Denial-of-Service (DoS) attacks have a long history and there are many of them, ranging from exploits that crash individual devices to attacks that overwhelm the capacity of servers by having many clients issue a barrage of requests. These attacks target availability and deny access of rightful users to the on-line services they need to work and play.
In this work, ANTIDOSTE – antidote for DoS, we combine the efficiency of using custom rules to detect specific attacks with the effectiveness of using Machine Learning on traffic patterns to detect previously unknown attacks.
ANTIDOSTE can detect DoS attacks, both known and unknown, and can mitigate them using virtual local area networks (VLAN), created dynamically using software-defined network (SDN) mechanisms.

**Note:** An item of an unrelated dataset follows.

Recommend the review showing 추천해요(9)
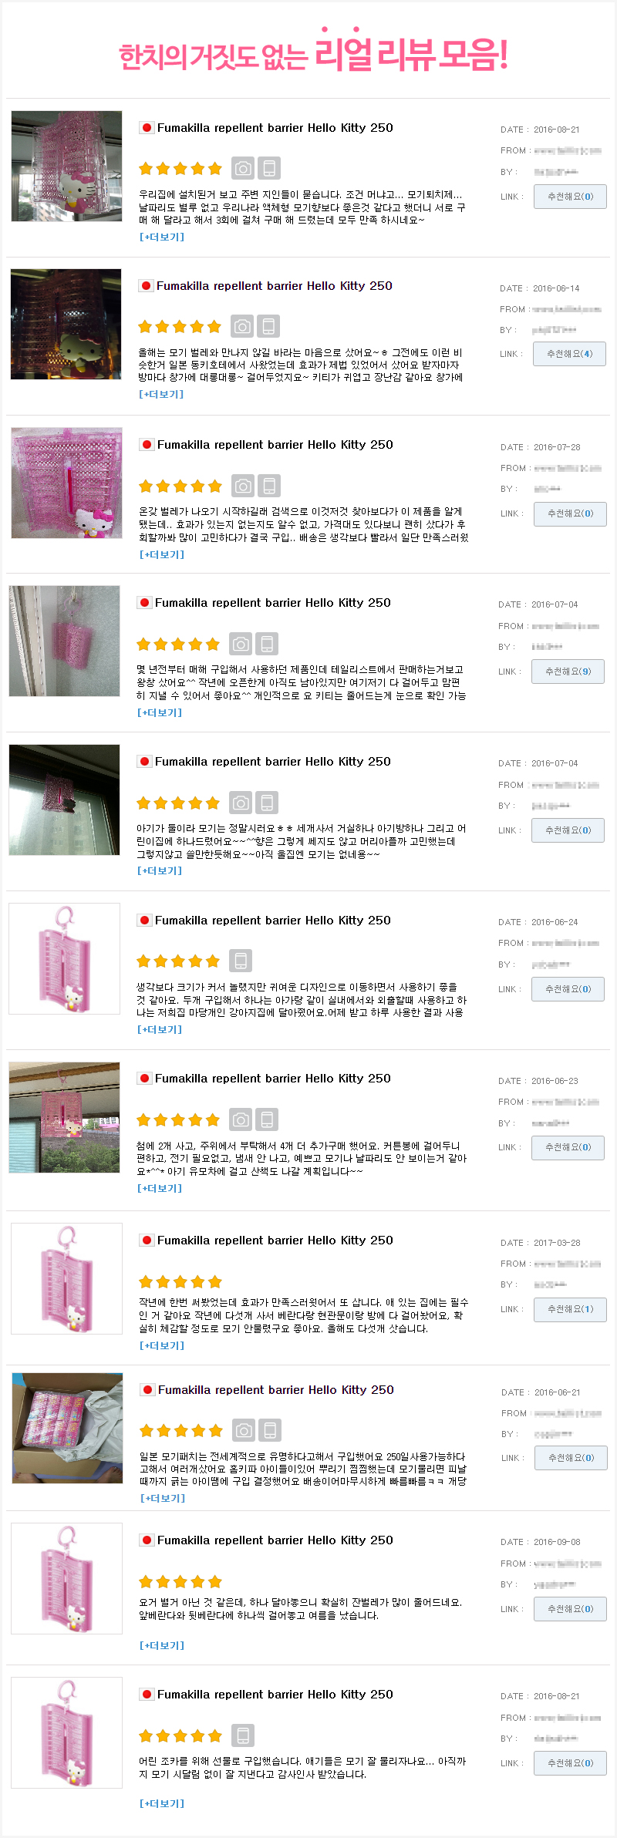617x1838 pixels. 568,672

Next, we explain how to install our solution
Ubuntu 18.04
First, we need to install mininet. You can do it through this link: http://mininet.org/download/
During the installation use the command:
mininet/util/install.sh -a
In order to install everything.
For our prototype solution we used a Pox controller that comes pre-installed with Mininet. The version of Pox we used was the fangtooth, so you might need to change the branch by doing, inside the pox directory:
git checkout fangtooth
Also create the directories, from outside the pox directory:
mkdir pox/pox/misc/aux_files
mkdir pox/pox/misc/behavior_analysis
To run the Deep Learning model, it is required the TensorFlow python library. However, to do so, you need a python virtual environment. You can follow this link to install the environment and TensorFlow: https://www.liquidweb.com/kb/how-to-install-tensorflow-on-ubuntu-18-04/
After having everything installed you can move the files from this repository. Every file from the SDN directory, except the CROSS_ML_controller.py, goes to the mininet directory. The CROSS_ML_controller.py goes to the pox directory. Finally, move the files from the Deep_Learning directory to the pox/pox/misc directory.

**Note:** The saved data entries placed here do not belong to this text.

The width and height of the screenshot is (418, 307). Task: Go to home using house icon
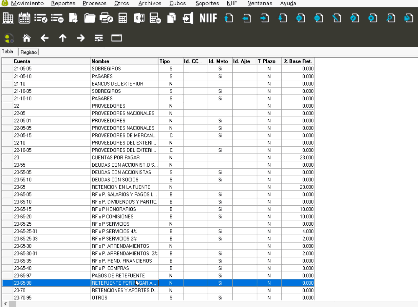click(x=27, y=38)
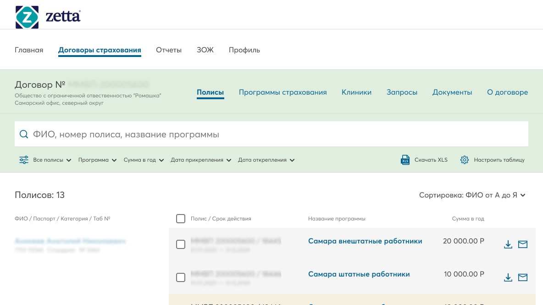Open the Отчеты menu item
This screenshot has height=305, width=543.
[169, 50]
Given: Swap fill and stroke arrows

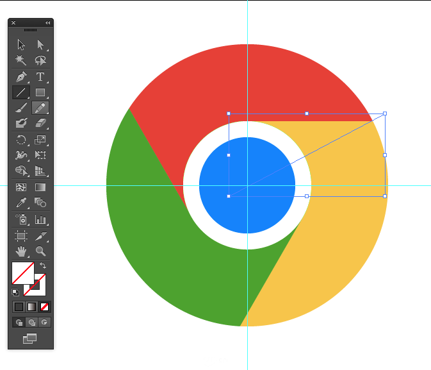Looking at the screenshot, I should (43, 265).
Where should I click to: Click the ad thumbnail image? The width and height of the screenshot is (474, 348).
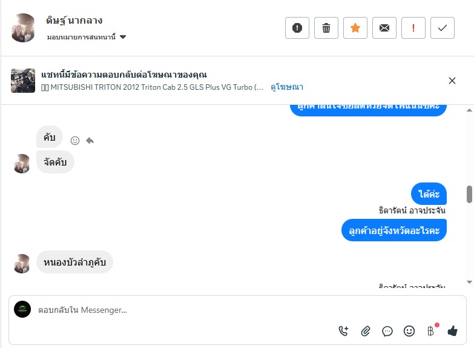(23, 81)
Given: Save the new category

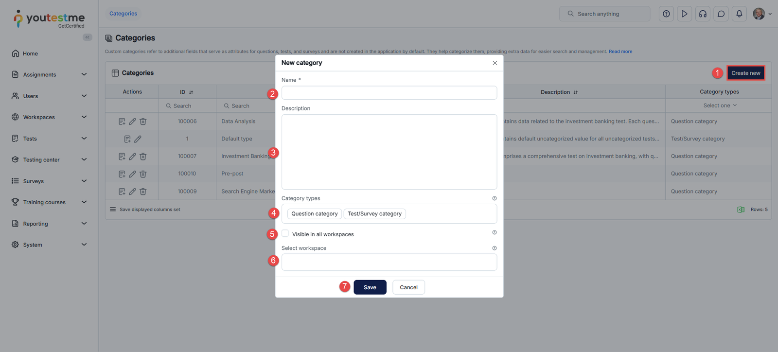Looking at the screenshot, I should [370, 287].
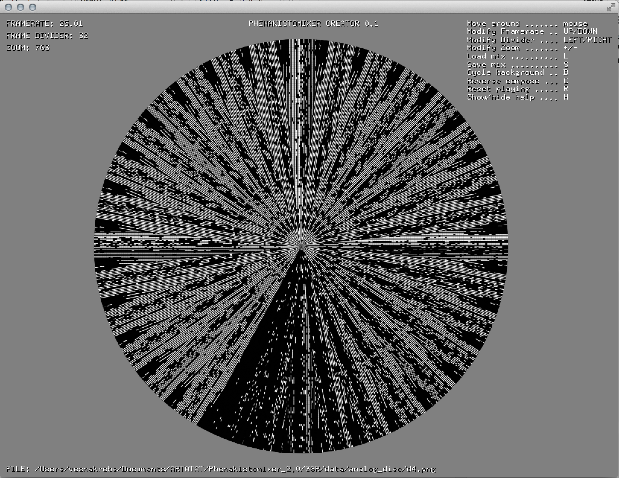619x478 pixels.
Task: Click the Cycle background help line
Action: click(518, 73)
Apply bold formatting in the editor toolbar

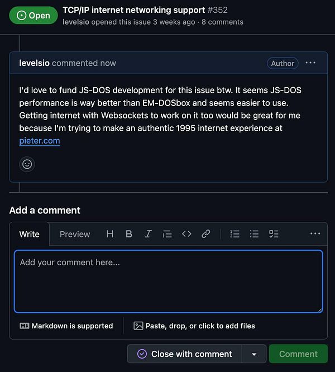coord(129,234)
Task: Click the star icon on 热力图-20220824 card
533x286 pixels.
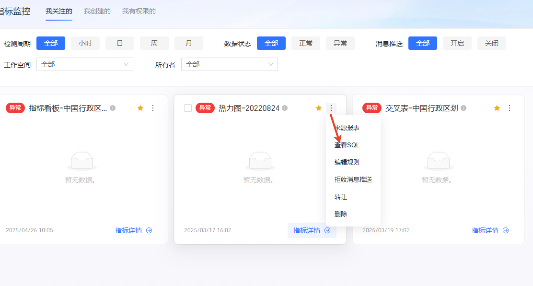Action: click(x=319, y=108)
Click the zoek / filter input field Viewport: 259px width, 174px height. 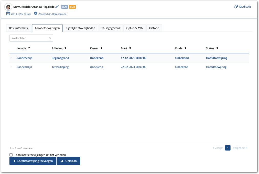point(29,38)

Start by running the controller in the pox directory:
python2 pox.py log.level --DEBUG misc.CROSS_ML_controller
Then the model, in directory pox/pox/misc:
python3 name_of_the_model.py
Finally for the mininet you can do it manually by using, inside the mininet dir:
sudo mn --custom mytopo.py --topo mytopo --mac --controller remote --switch ovsk
This will only start the test-bed, then you will need to put the traffic running by:
mininet> Alva python3 CROSS_server.py & #To start the server
mininet> Jero iptables -A OUTPUT -p tcp --tcp-flags RST RST -s 10.0.1.100 -j DROP # So the TCP packets do not get dropped by the kernel, also this is an example for a device in the 10.0.1.0/24 network
mininet> Jero ping 10.0.7.100 -c 5 #To fill the arp tables
mininet> Jero python3 name_of_the_device.py 10.0.7.100 & #Choose the type of device you want to run, example: Kio_SM.py
You need to do the last 3 steps of these commands for every device you want to run.
For mininet automatic running, inside the mininet dir:
python3 Mininet_deploy.py
To perform a TCP-SYN flood attack, aiming the server, you can do, inside mininet cmd:
mininet> [Name_of_the_attacker] python3 DoS_sc.py 10.0.7.100 # Where the name of the attacker is the malicious device name, for example Jero.